──────── DATA LISTING ────────

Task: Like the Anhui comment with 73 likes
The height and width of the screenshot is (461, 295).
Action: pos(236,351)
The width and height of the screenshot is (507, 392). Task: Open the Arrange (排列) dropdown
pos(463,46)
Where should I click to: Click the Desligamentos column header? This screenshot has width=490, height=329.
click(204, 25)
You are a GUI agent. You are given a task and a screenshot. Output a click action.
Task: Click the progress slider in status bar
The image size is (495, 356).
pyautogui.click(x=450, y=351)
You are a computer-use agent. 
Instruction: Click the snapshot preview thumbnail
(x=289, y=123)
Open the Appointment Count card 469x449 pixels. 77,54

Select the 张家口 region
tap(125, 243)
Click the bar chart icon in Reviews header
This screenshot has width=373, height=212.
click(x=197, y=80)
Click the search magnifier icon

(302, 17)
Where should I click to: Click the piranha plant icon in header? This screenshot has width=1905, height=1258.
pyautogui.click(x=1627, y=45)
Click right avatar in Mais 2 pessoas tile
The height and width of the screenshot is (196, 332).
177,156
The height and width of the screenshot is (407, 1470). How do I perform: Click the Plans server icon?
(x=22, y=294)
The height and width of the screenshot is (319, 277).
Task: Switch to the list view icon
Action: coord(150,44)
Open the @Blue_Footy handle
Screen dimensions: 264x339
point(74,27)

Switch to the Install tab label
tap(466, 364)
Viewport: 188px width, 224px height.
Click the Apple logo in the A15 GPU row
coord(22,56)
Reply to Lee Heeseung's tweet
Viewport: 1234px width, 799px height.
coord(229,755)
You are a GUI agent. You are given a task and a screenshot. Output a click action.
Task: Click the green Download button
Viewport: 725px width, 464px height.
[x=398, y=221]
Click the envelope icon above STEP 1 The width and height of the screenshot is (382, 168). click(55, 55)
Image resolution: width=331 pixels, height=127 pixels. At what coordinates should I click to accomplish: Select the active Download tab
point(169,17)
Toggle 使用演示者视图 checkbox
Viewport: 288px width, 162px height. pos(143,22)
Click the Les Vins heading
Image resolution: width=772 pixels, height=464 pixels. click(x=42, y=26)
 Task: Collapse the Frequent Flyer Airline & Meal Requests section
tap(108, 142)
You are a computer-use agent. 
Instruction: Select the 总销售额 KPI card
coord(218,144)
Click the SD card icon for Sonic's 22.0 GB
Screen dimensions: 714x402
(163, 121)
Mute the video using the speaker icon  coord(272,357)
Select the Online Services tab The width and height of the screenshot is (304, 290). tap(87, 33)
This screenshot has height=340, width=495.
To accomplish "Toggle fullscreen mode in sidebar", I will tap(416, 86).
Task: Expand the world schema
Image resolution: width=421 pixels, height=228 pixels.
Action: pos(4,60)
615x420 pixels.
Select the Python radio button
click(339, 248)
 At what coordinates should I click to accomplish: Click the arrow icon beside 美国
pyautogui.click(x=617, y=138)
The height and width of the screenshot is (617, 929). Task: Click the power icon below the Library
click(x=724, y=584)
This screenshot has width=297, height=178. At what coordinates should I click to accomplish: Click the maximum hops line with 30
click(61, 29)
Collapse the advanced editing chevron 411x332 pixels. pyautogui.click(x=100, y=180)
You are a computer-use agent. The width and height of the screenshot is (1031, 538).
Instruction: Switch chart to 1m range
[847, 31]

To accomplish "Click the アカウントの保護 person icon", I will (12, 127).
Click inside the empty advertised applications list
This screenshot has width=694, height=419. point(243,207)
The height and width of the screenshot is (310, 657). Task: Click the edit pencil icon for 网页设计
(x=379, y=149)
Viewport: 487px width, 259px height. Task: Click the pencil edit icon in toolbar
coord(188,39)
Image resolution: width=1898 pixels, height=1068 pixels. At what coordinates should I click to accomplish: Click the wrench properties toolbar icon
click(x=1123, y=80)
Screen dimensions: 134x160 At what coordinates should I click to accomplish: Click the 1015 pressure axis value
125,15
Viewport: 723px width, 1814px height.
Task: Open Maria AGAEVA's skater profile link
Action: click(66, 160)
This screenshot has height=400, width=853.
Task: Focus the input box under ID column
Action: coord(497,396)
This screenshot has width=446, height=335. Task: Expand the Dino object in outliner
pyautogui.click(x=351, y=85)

────────

### WHAT IS NEEDED
Reproduce all of the entries above word for word, keeping each line unchanged and in its original order.

### SOLUTION
Task: Like the Anhui comment with 73 likes
The height and width of the screenshot is (461, 295).
Action: pos(236,351)
The width and height of the screenshot is (507, 392). Task: Open the Arrange (排列) dropdown
pos(463,46)
Where should I click to: Click the Desligamentos column header? This screenshot has width=490, height=329.
click(204, 25)
You are a GUI agent. You are given a task and a screenshot. Output a click action.
Task: Click the progress slider in status bar
The image size is (495, 356).
pyautogui.click(x=450, y=351)
You are a computer-use agent. 
Instruction: Click the snapshot preview thumbnail
(x=289, y=123)
Open the Appointment Count card 469x449 pixels. 77,54

Select the 张家口 region
tap(125, 243)
Click the bar chart icon in Reviews header
This screenshot has width=373, height=212.
click(x=197, y=80)
Click the search magnifier icon

(302, 17)
Where should I click to: Click the piranha plant icon in header? This screenshot has width=1905, height=1258.
pyautogui.click(x=1627, y=45)
Click right avatar in Mais 2 pessoas tile
The height and width of the screenshot is (196, 332).
177,156
The height and width of the screenshot is (407, 1470). How do I perform: Click the Plans server icon?
(x=22, y=294)
The height and width of the screenshot is (319, 277).
Task: Switch to the list view icon
Action: coord(150,44)
Open the @Blue_Footy handle
Screen dimensions: 264x339
point(74,27)

Switch to the Install tab label
tap(466, 364)
Viewport: 188px width, 224px height.
Click the Apple logo in the A15 GPU row
coord(22,56)
Reply to Lee Heeseung's tweet
Viewport: 1234px width, 799px height.
coord(229,755)
You are a GUI agent. You are given a task and a screenshot. Output a click action.
Task: Click the green Download button
Viewport: 725px width, 464px height.
[x=398, y=221]
Click the envelope icon above STEP 1 The width and height of the screenshot is (382, 168). click(55, 55)
Image resolution: width=331 pixels, height=127 pixels. At what coordinates should I click to accomplish: Select the active Download tab
point(169,17)
Toggle 使用演示者视图 checkbox
Viewport: 288px width, 162px height. pos(143,22)
Click the Les Vins heading
Image resolution: width=772 pixels, height=464 pixels. click(x=42, y=26)
 Task: Collapse the Frequent Flyer Airline & Meal Requests section
tap(108, 142)
You are a computer-use agent. 
Instruction: Select the 总销售额 KPI card
coord(218,144)
Click the SD card icon for Sonic's 22.0 GB
Screen dimensions: 714x402
(163, 121)
Mute the video using the speaker icon  coord(272,357)
Select the Online Services tab The width and height of the screenshot is (304, 290). tap(87, 33)
This screenshot has height=340, width=495.
To accomplish "Toggle fullscreen mode in sidebar", I will tap(416, 86).
Task: Expand the world schema
Image resolution: width=421 pixels, height=228 pixels.
Action: pos(4,60)
615x420 pixels.
Select the Python radio button
click(339, 248)
 At what coordinates should I click to accomplish: Click the arrow icon beside 美国
pyautogui.click(x=617, y=138)
The height and width of the screenshot is (617, 929). Task: Click the power icon below the Library
click(x=724, y=584)
This screenshot has width=297, height=178. At what coordinates should I click to accomplish: Click the maximum hops line with 30
click(61, 29)
Collapse the advanced editing chevron 411x332 pixels. pyautogui.click(x=100, y=180)
You are a computer-use agent. The width and height of the screenshot is (1031, 538).
Instruction: Switch chart to 1m range
[847, 31]

To accomplish "Click the アカウントの保護 person icon", I will (12, 127).
Click inside the empty advertised applications list
This screenshot has width=694, height=419. point(243,207)
The height and width of the screenshot is (310, 657). Task: Click the edit pencil icon for 网页设计
(x=379, y=149)
Viewport: 487px width, 259px height. Task: Click the pencil edit icon in toolbar
coord(188,39)
Image resolution: width=1898 pixels, height=1068 pixels. At what coordinates should I click to accomplish: Click the wrench properties toolbar icon
click(x=1123, y=80)
Screen dimensions: 134x160 At what coordinates should I click to accomplish: Click the 1015 pressure axis value
125,15
Viewport: 723px width, 1814px height.
Task: Open Maria AGAEVA's skater profile link
Action: click(66, 160)
This screenshot has height=400, width=853.
Task: Focus the input box under ID column
Action: coord(497,396)
This screenshot has width=446, height=335. Task: Expand the Dino object in outliner
pyautogui.click(x=351, y=85)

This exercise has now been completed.